#### TASK DETAILS:
Say how many lines of these entries include the word "Open", and answer with the number alone.

#### DATA LISTING:
--
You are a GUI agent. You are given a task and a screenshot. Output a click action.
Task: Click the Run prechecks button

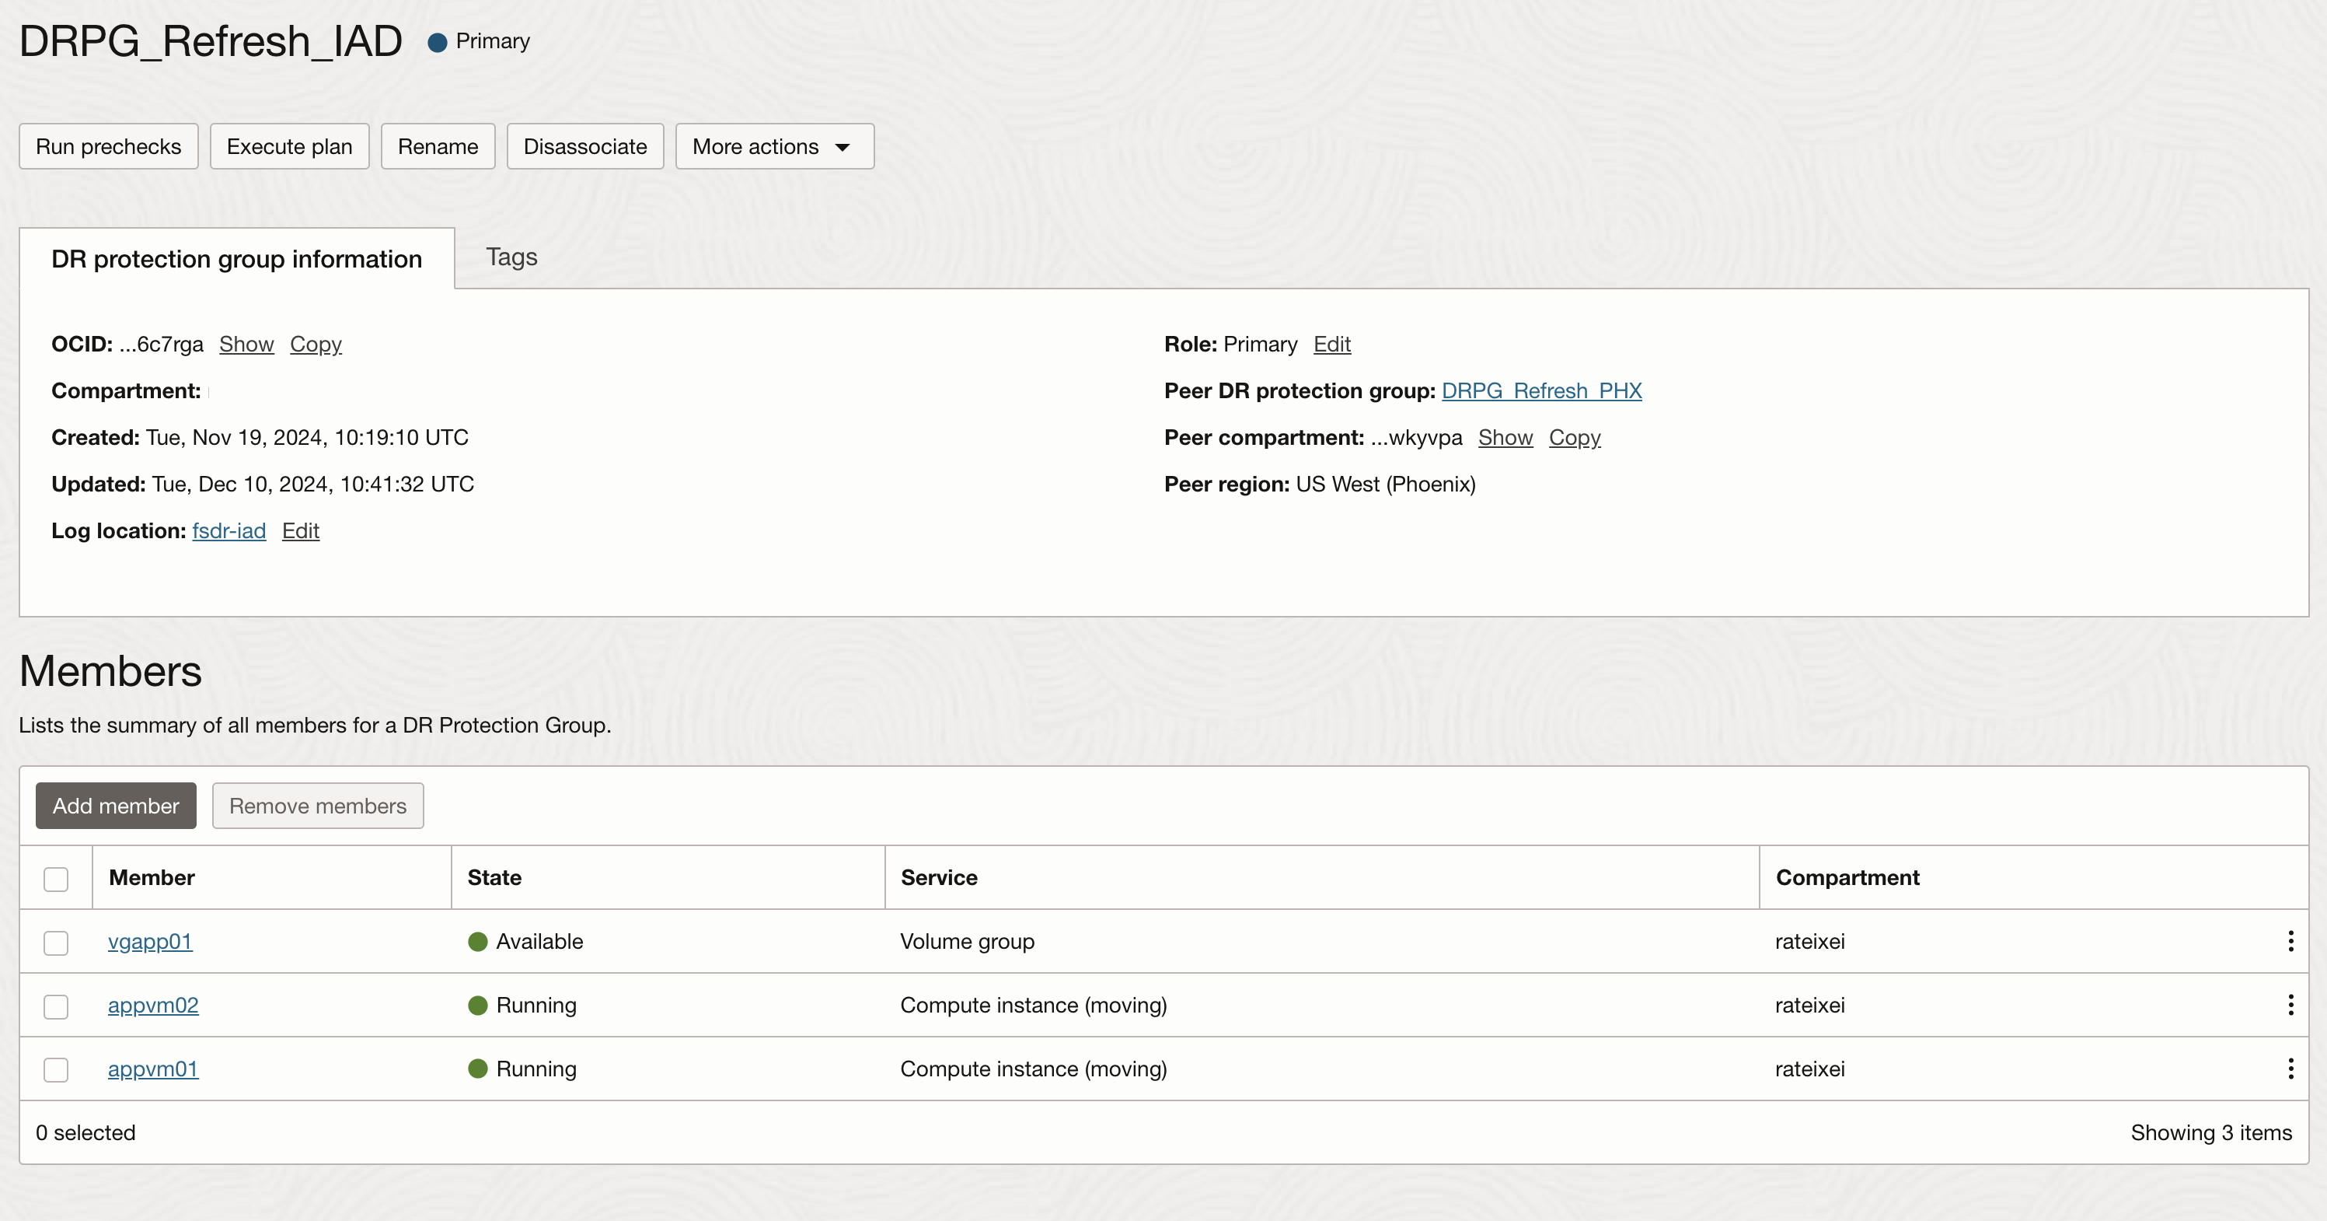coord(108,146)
--
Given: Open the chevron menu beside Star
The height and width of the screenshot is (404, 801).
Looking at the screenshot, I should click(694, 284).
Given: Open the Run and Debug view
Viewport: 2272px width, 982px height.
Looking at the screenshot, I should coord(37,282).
--
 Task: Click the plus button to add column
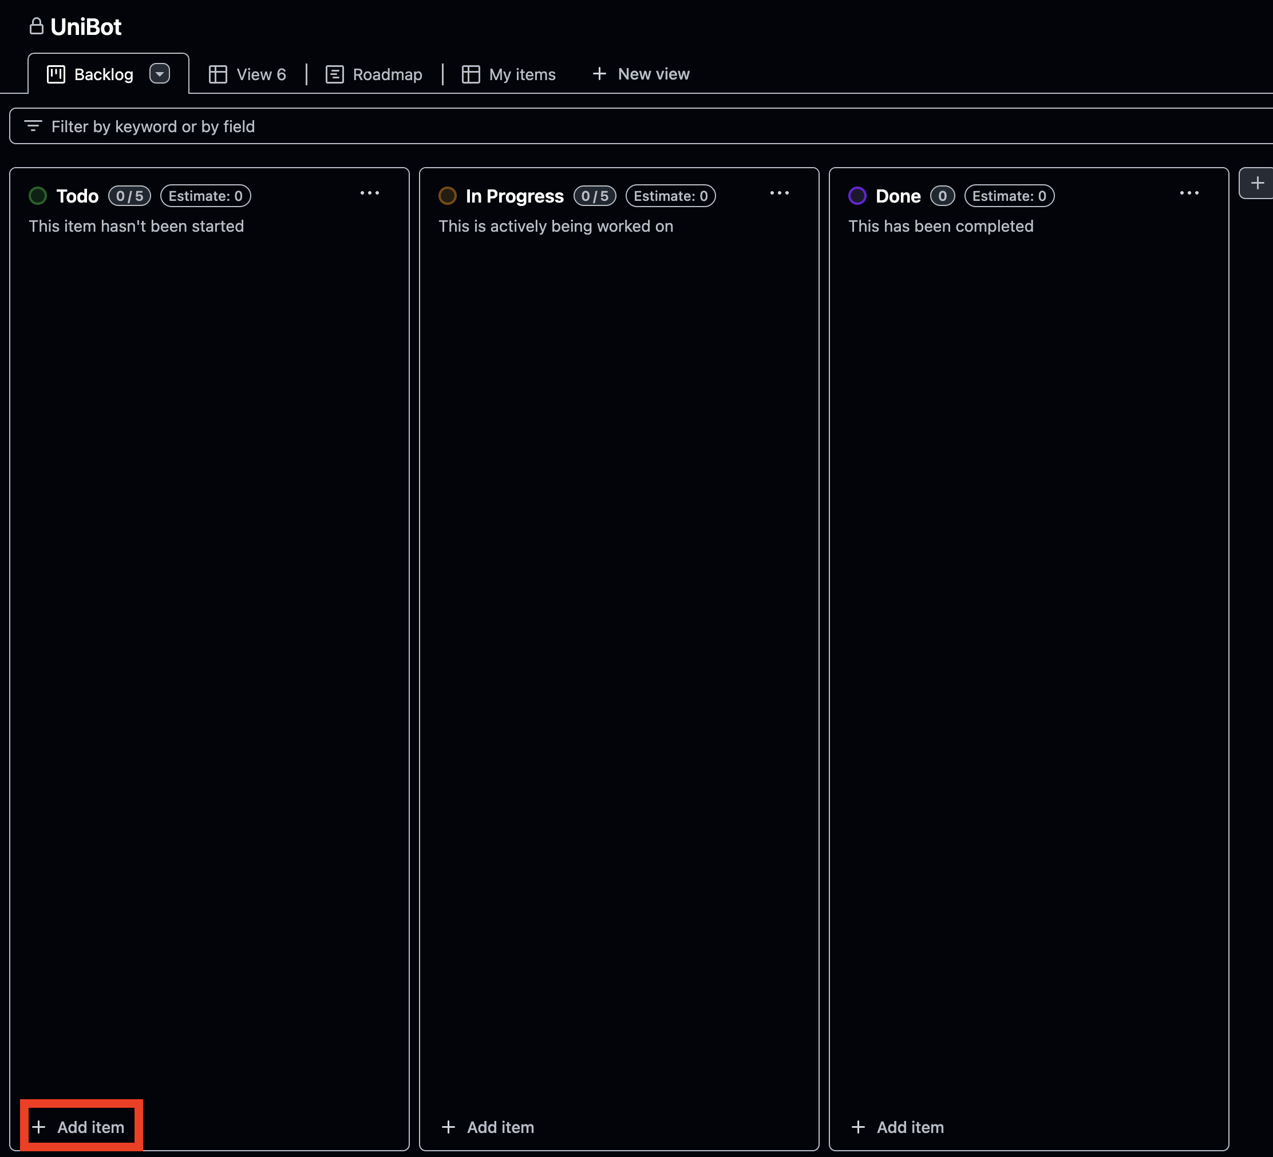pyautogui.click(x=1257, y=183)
--
#### EXPECTED ANSWER:
2